*SUPPLIED MATERIAL*

————

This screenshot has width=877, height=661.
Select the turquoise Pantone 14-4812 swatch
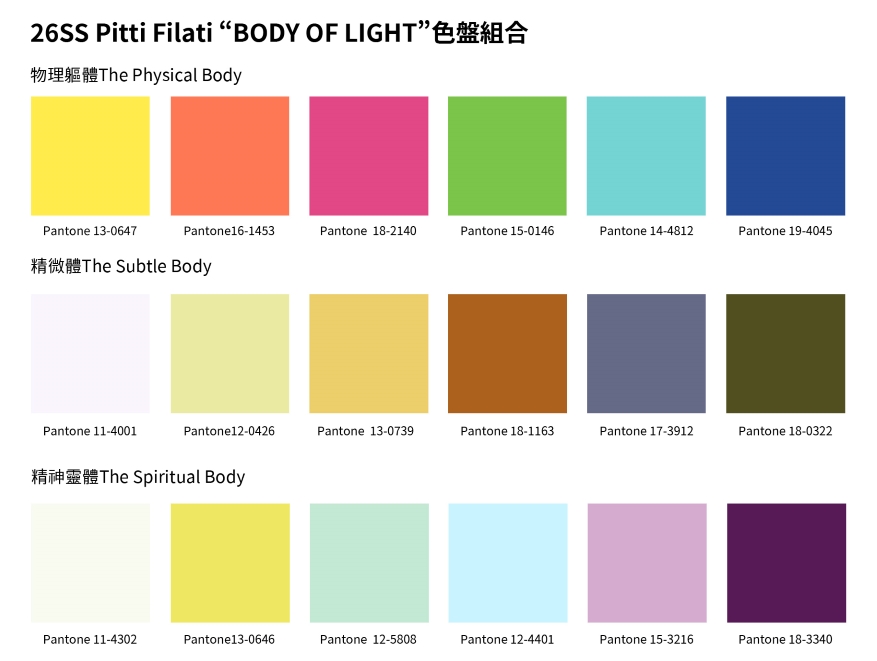tap(646, 156)
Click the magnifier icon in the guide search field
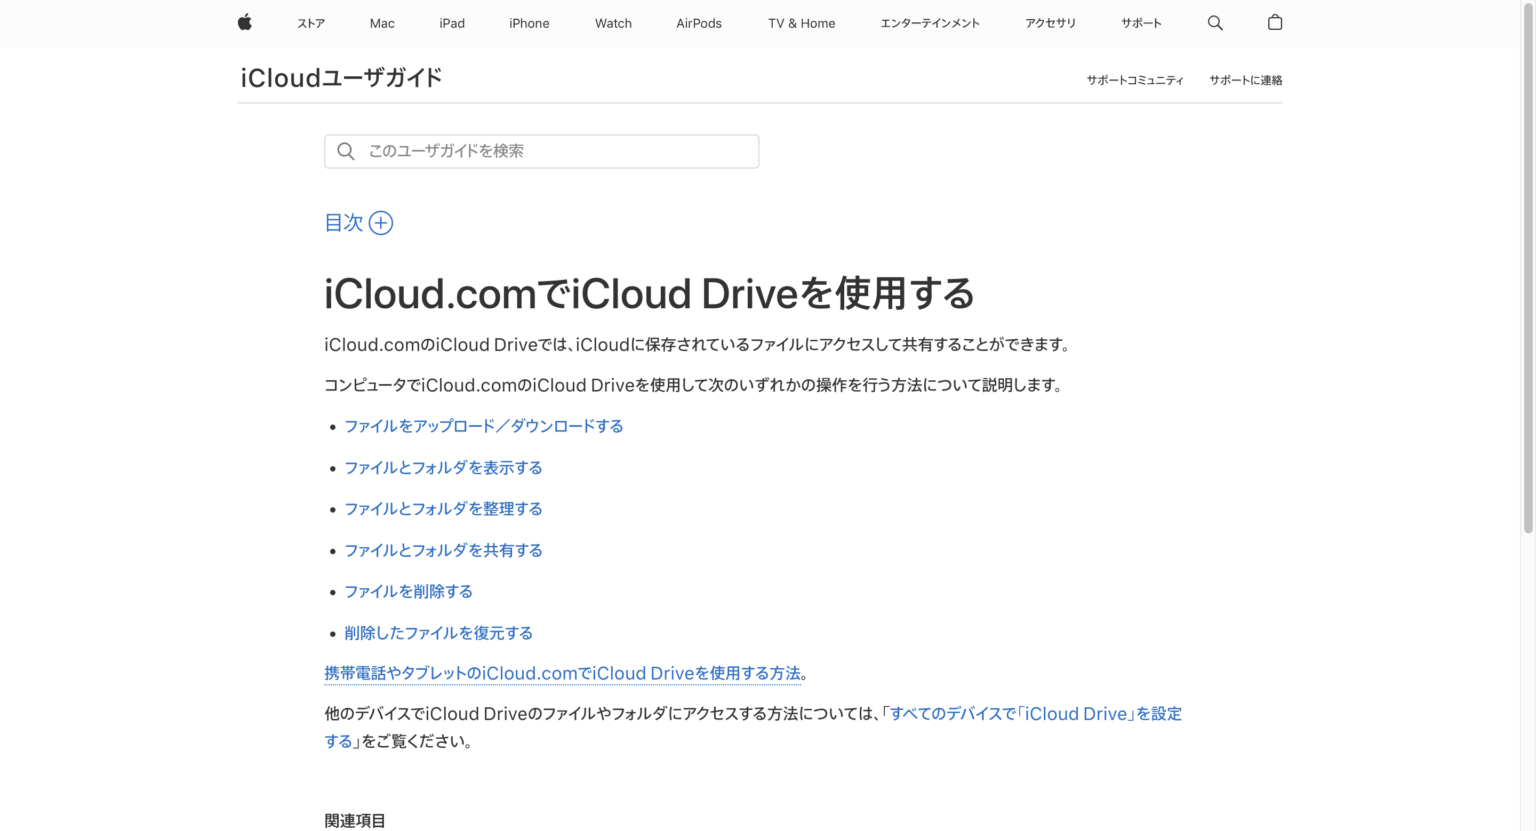This screenshot has width=1536, height=831. 345,150
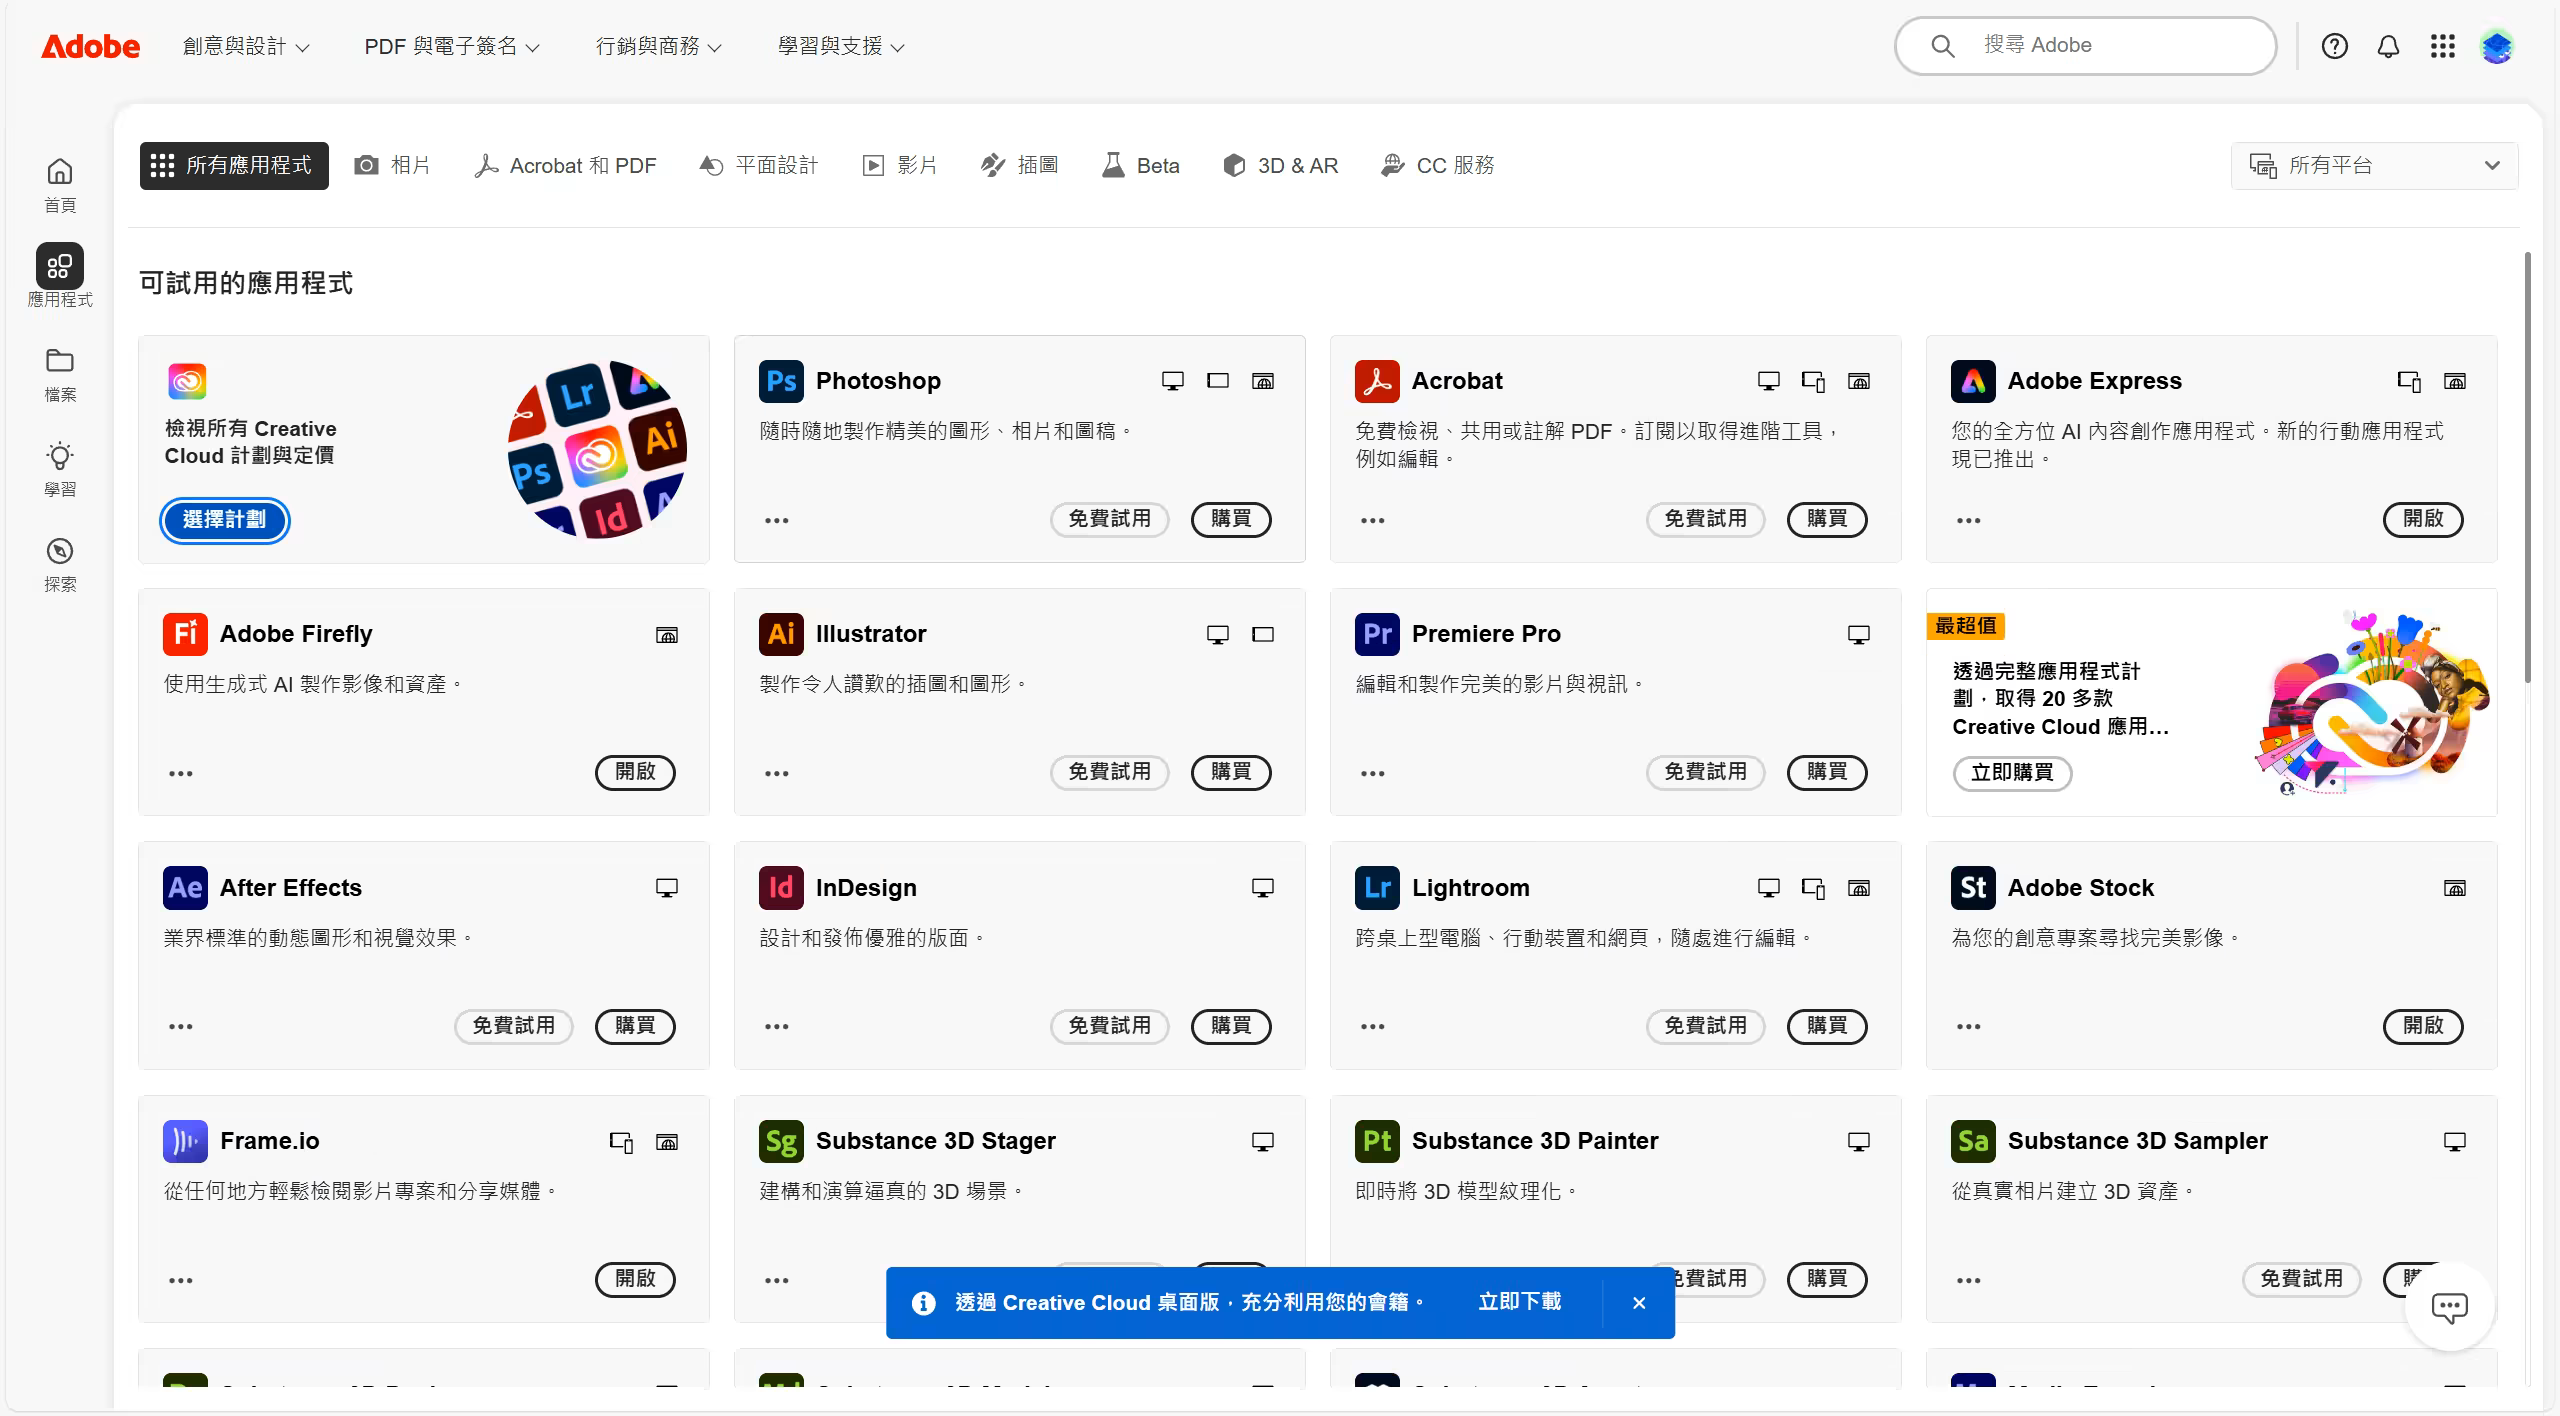The width and height of the screenshot is (2560, 1416).
Task: Expand the 所有平台 platform dropdown
Action: tap(2374, 166)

————

Recast every line of the items above as a Markdown table with the columns No. and Text, numbering the rows in order and skipping blank lines. Leave the pictures out of the table.

| No. | Text |
|---|---|
| 1 | This screenshot has width=877, height=661. |
| 2 | Select the turquoise Pantone 14-4812 swatch |
| 3 | tap(646, 156) |
| 4 | Click the magnifier icon in the guide search field |
| 5 | This screenshot has width=1536, height=831. 345,150 |
| 6 | The width and height of the screenshot is (2560, 1416). |
| 7 | Task: Expand the 所有平台 platform dropdown |
| 8 | Action: tap(2374, 166) |